Pero tales crecimientos no ha impedido a sus moradores el mantener sus raíces, sus tradiciones y lo que los B-52 respetaron de su arquitectura. En esto se aprecia una decidida voluntad de enaltecer sus señas de identidad. Tanto es así, que la UNESCO ha galardonado recientemente a su centro imperial histórico con el siempre codiciado título de Patrimonio Mundial.
Por el lado menos atractivo no podemos dejar de mencionar al caos circulatorio, el escaso respeto medioambiental sin olvidar a la inveterada consideración de sus moradores hacia el perro como cotizado objeto de culto gastronómico.
Pero de lo que sin duda más destaca de esta ciudad son sus gentes. Trabajadores incansables todos parecen tener oficio y beneficio. Por su parte, el ocio, por regla general, tiene escasa cabida entre los mayores, aunque no entre los jóvenes ávidos de ponerse rápidamente al día y a sucumbir devotamente ante la creciente divinización del modelo occidental más hedonista. Estas costumbres, aliadas a un clima típicamente tropical, tienden a expulsar a sus gentes de sus casas, convirtiendo a las calles de Hanói en un abigarrado y estridente escenario urbano que apenas duerme y cuyo ajetreo puede llegar a provocar un cierto aturdimiento transitorio.

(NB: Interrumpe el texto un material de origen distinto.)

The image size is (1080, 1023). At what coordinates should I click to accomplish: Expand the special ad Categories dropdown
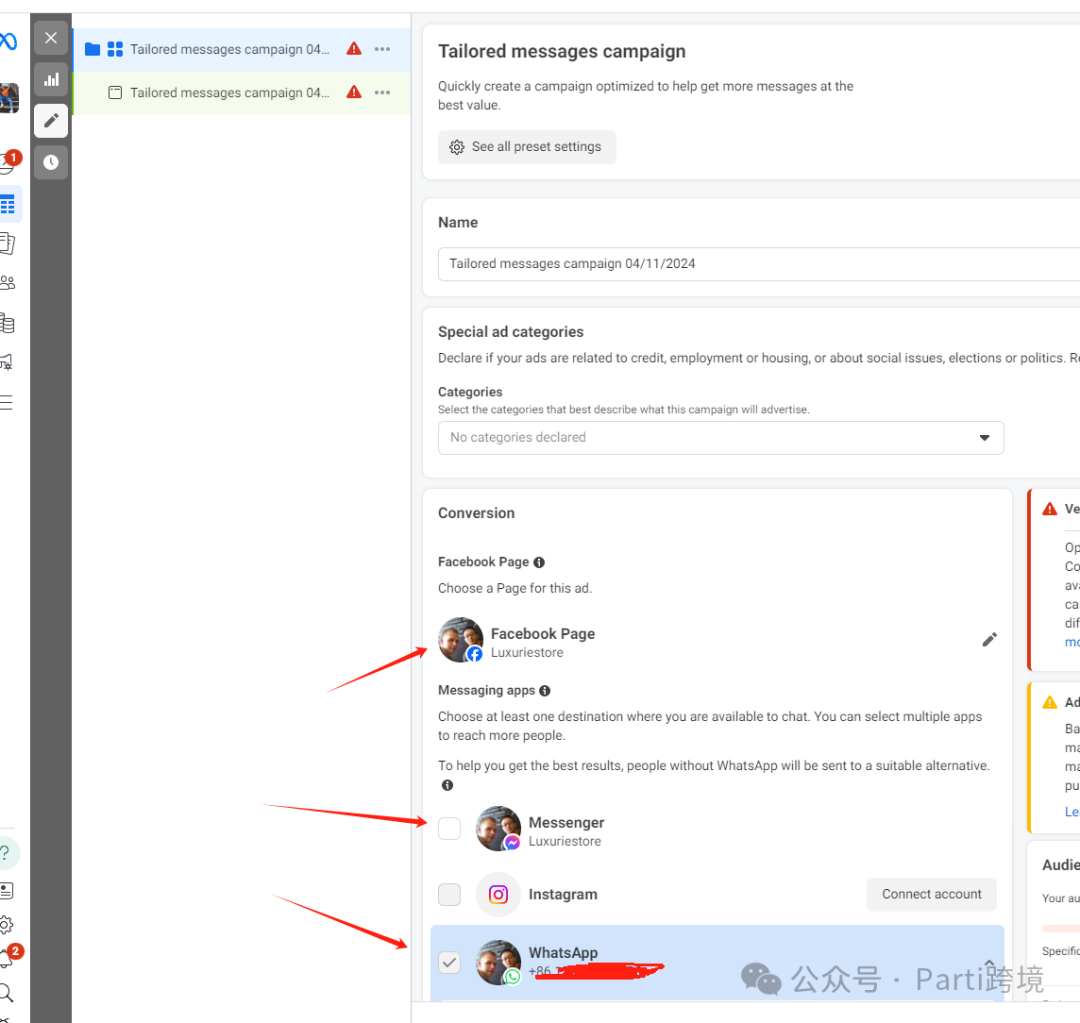tap(720, 438)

Las angostas callejuelas del Distrito de Hoan Kiem diseñadas con vetustos cánones gremiales fueron una laberíntica red de estrechos canales fluviales hasta la llegada de los franceses. Hoy, sobre sus aceras, un sinnúmero de tiendecitas han vertido sus mercancías y compartido espacio con miles de motos aparcadas y con toda una población que saca no solo sus infiernillos de cocinar y sus pequeños taburetes de plástico para ponerse a comer,-en medio de la calle y medio a cuclillas-, su caldos con palillos y sus tallarines con gambas en salsa de cacahuete, haciendo prácticamente impracticable el uso a los que tales pavimentos estaban originariamente destinados: Los peatones se ven relegados así a la precaria suerte de compartir la calle con un tráfico completamente endemoniado.
Por suerte que, como españoles, estamos bien familiarizados tanto con las artes del toreo como con las invocaciones religiosas, pues ambas resultan casi imprescindibles para poder realizar como peatón el más elemental recorrido urbano: Apenas hay semáforos y el trafico de motos, bicis y coches se fusiona en un fluido denso, amenazante y sin embargo armónico, cuyas trayectorias, aunque no del todo ordenadas, son al menos razonablemente previsibles. El cruzar una calle deviene por lo tanto una suerte taurina no exenta de fe, en la que la única forma de conseguirlo es lanzándose al ruedo sin dudar un ápice, esperando ciegamente salir con buen pie del lance y confiando siempre en que los astados locales te divisen primero y te indulten después y en que, por supuesto y que no te falte, te eche una manita la providencia. Toda una experiencia.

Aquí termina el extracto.